Within seven days of the birth of a child being registered, the registrar was to deliver a notice of vaccination; if the child was not presented to be vaccinated within three months, or brought for inspection afterwards, the parents or guardians were liable to a summary conviction and fine of 20s.

The Act also provided that any person who produced or attempted to inoculate another with smallpox could be imprisoned for a month.

===The 1871 act===

In 1871 another act, the Vaccination Act 1871 (34 & 35 Vict. c. 98) was passed appointing a Vaccination Officer, also authorising a defendant to appear in a court of law by any member of his family, or any other person authorised by him. This act also confirmed the principle of compulsion, which evidently sparked hostility and opposition to the practice.

===The 1874 act===

The Vaccination Act 1874 (37 & 38 Vict. c. 75) clarified the role of the Local Government Board in making regulations for guardians to implement the 1871 act.

===The 1889 royal commission===
A royal commission was established in 1889, which issued six reports between 1892 and 1896. Its recommendations, including the abolition of cumulative penalties and the use of safer vaccine, were incorporated into the Vaccination Act 1898.

===The 1898 and 1907 acts===

In 1898 a new vaccination law was passed, in some respects modifying, but not superseding, previous acts, giving conditional exemption of conscientious objectors, (and substituting calf lymph for humanised lymph). It removed cumulative penalties and introduced a conscience clause, allowing parents who did not believe vaccination was efficacious or safe to obtain a certificate of exemption.

The Vaccination Act 1898 (61 & 62 Vict. c. 49) purported to give liberty of non-vaccination, but this liberty was not really obtained. Parents applying for a certificate of exemption had to satisfy two magistrates, or one stipendiary, of their conscientious objections. Some stipendiaries, and many of the magistrates, refused to be satisfied, and imposed delays. Unless the exemption was obtained before the child was four months old, it was too late. The consequence was that in the year 1906, only about 40,000 exemptions were obtained in England and Wales. In the year 1907 the government recognised that the magistrates had practically declined to carry out the law of 1898, and consequently two new laws, the Vaccination Act 1907 (7 Edw. 7. c. 31) for England and Wales, and the Vaccination (Scotland) Act 1907 (7 Edw. 7. c. 49) for Scotland, were passed. Under this law the parent escaped penalties for the non-vaccination of his child if within four months from the birth he made a statutory declaration that he confidently believed that vaccination would be prejudicial to the health of the child, and within seven days thereafter delivered, or sent by post, the declaration to the Vaccination Officer of the district.
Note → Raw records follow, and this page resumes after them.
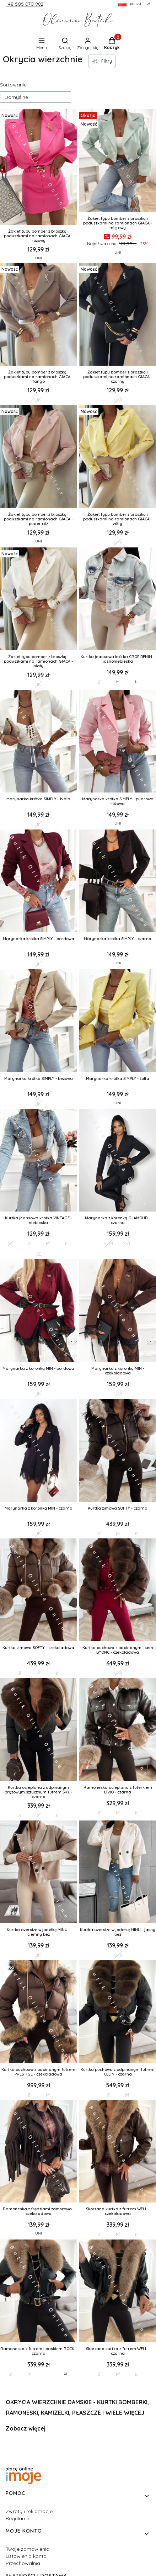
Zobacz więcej (25, 2428)
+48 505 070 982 (24, 4)
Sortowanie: (14, 84)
It is the duty of all Magistrates to sign a Statutory Declaration when asked to do so, and the Magistrate's Clerk is entitled to a fee of 1s. Most of the liberal-minded magistrates will witness the Declaration at their own house, or any other convenient place. Some, however, refuse to do that except in the law court. A Statutory Declaration may also be witnessed by a Commissioner for Oaths, and some other officials.